— Но ты-то себе не обезьяну выбрала, Синдзука!
— И чего им на родине-то не сидится? Таскаются к нам и таскаются!
— Поднимают экономику страны! За билеты платят, в гостиницах платят.
— Но, по-моему, если уж где-то родился — там и живи. Своя страна должна быть милее всех, — правда, после небольшой паузы, эта же женщина и робко уточнила, — Верно я говорю?..

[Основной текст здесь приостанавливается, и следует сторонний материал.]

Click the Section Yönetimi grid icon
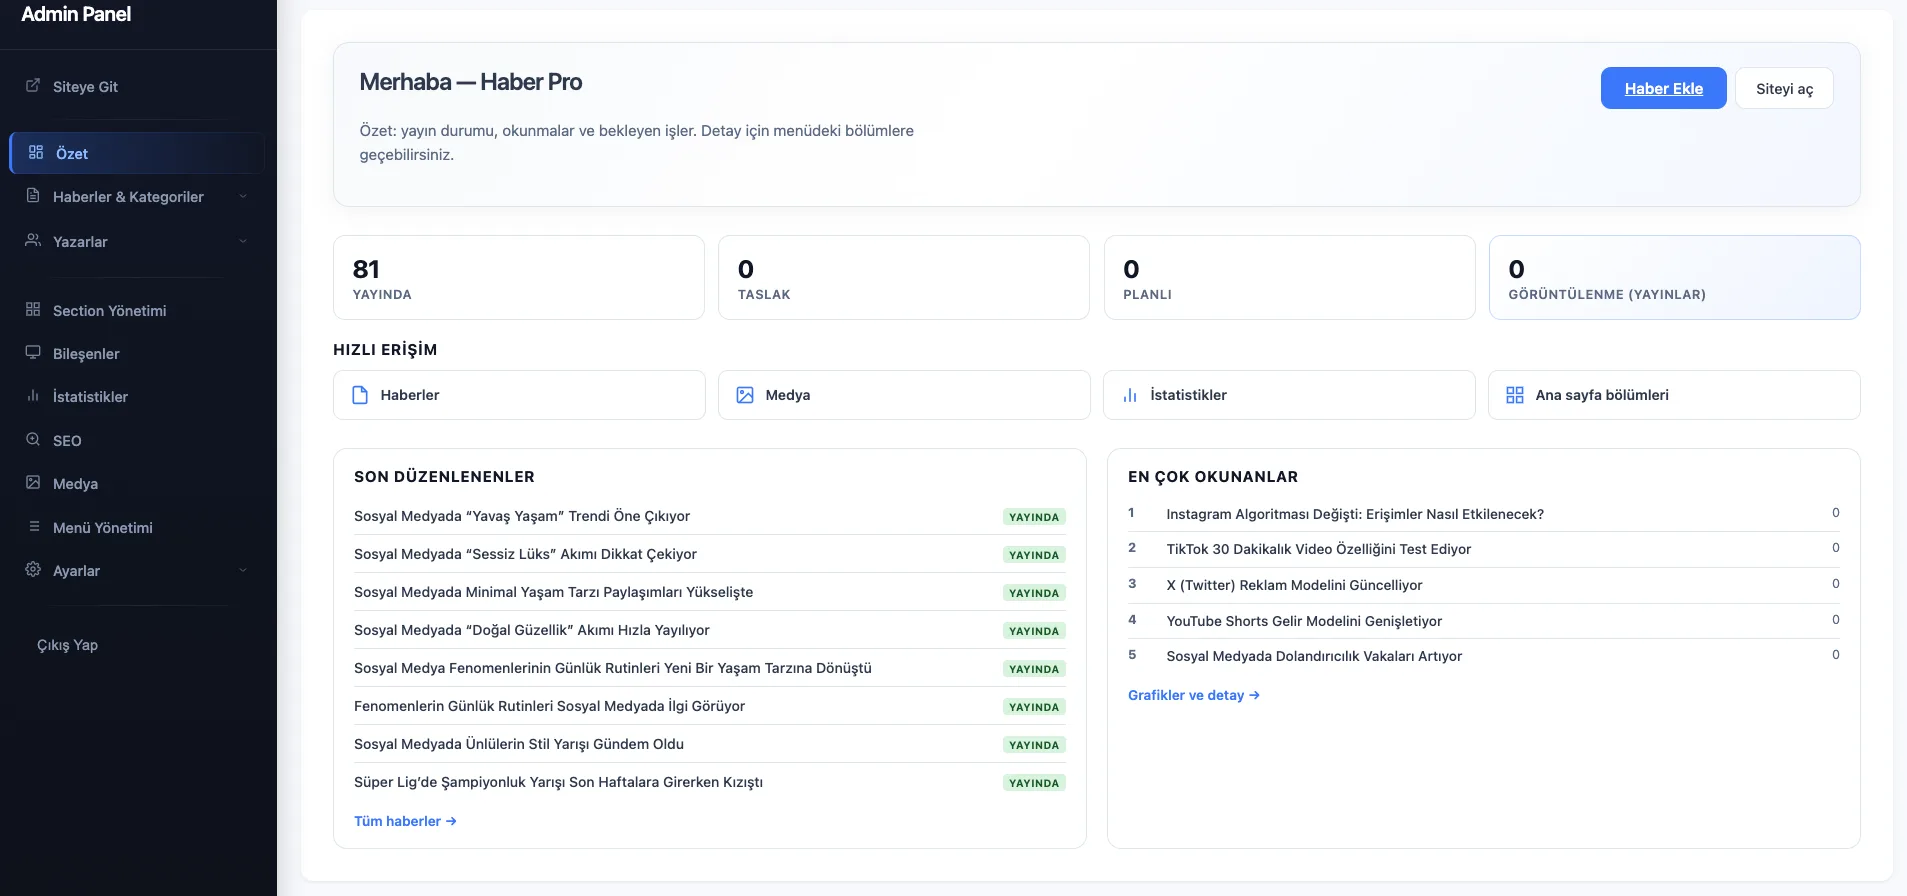Image resolution: width=1907 pixels, height=896 pixels. tap(33, 310)
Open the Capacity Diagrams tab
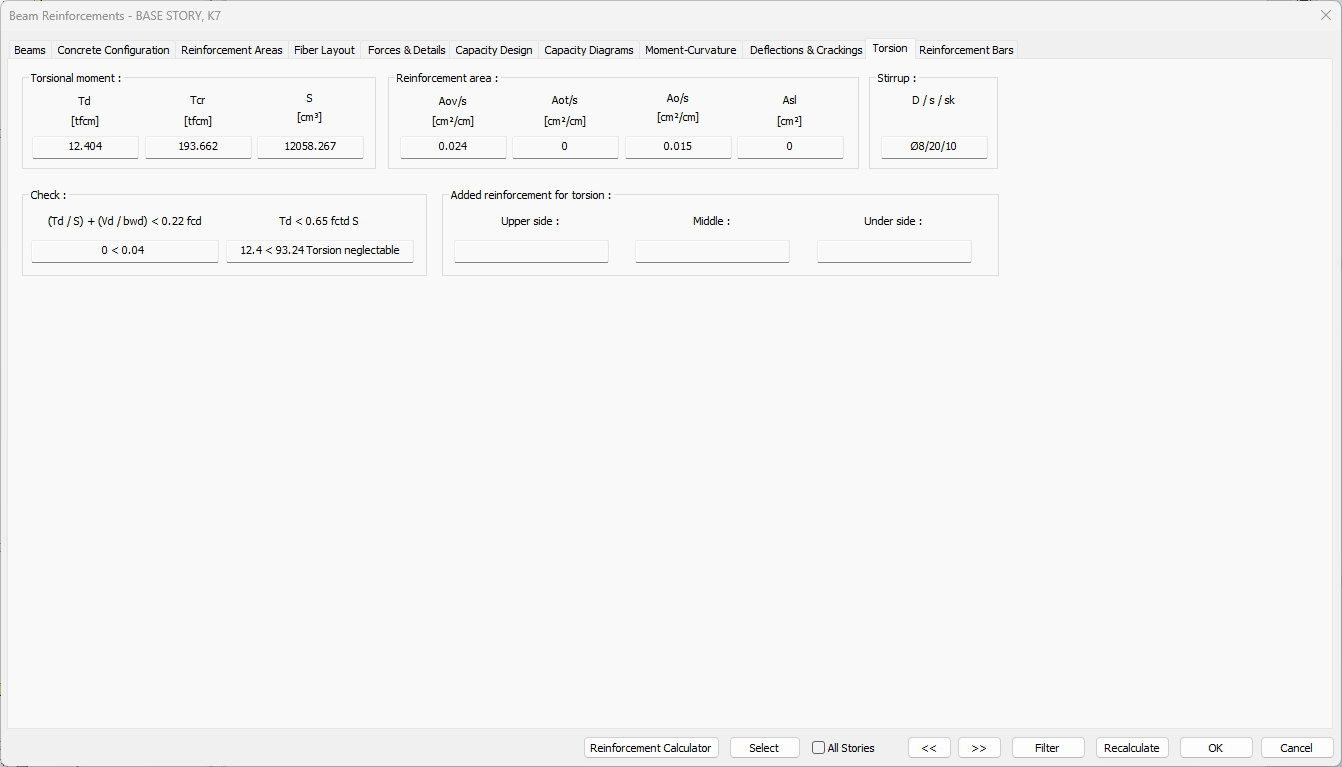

Я заметила, что уходящий иностранец шаг убавил. Будто прислушался. Будто понимал. Но на человека из Азии он ни капли не походил. Натуральный европеец. С чего бы ему понимать наш язык? Тем более, такой сложный?.. Но все же он как-то странно задержал взгляд. А, нет, вот остановился, достал фотоаппарат. И запечатлел на пленке цветущее сливовое дерево и школьницу, идущую под ним. Ее два худеньких коротеньких «хвостика». И форму средней школы явно не из нашего района. Девочка была самая обыкновенная. И что она забыла в чужом районе рано утром? Она не боится опоздать в свою школу?.. А, впрочем, как бы ни опоздала я сама!..
И, выкинув из головы девочку из чужой школы и молодого мужчину из чужой страны, я торопливо побежала в свою школу. Последний семестр как ни как. Скоро уже это все закончится. Скоро вокруг меня будут совсем другие люди. Я на пороге больших перемен!..
Я пробегала мимо магазинчика для вязания. И, заслушав шум изнутри, невольно приостановилась.
Оказывается, в магазин заскочила девочка из чужой школы. Да еще и котенка в сумке пронесла. Котенок, видимо, из плена сбежал, пока она выбирала себе нитки, может даже, ему на костюмчик, и полез на витрину, запустил коготки в яркие мотки. И с корзиной и мотками с витрины упал. Побарахтался. И бессовестно несколько мотков перепутал и перепортил, сам завязнув в тугом разноцветном ярком плену. Однако, как бы ни были ярки и красивы эти нитки, для него они стали тюрьмой.
— Что-то мне это все напоминает… — тихо и насмешливо сказали рядом со мной.
Обернувшись, увидела Нищего, на которого пару раз как-то подумала, что он еще и был богом бедности. Все такие же густые белые-белые волосы, по старинке собранные в пучок на затылке, чуть лохматый. Все то же выцветшее спереди юката, тускло-синее, с белыми квадратиками, чьи линии-стороны выходили за границы фигур. И все те же старые стираные перестиранные рейтузы. На ярком солнечном свету они казались уже не темными, а темно-серыми. Разве что на сей раз он одел таби вместо дешевых шлепанцев на европейский манер, в которых был замечен мною в первые встречи.
Сдержанно сказала:
— Здравствуйте, Бимбо-сан.
Если он и вправду был ками, то не следовало ему хамить. Но я не могла ему простить совет сходить помолиться в храме бога Инари. Потому что сходила, помолилась, но мама домой не вернулась даже тогда.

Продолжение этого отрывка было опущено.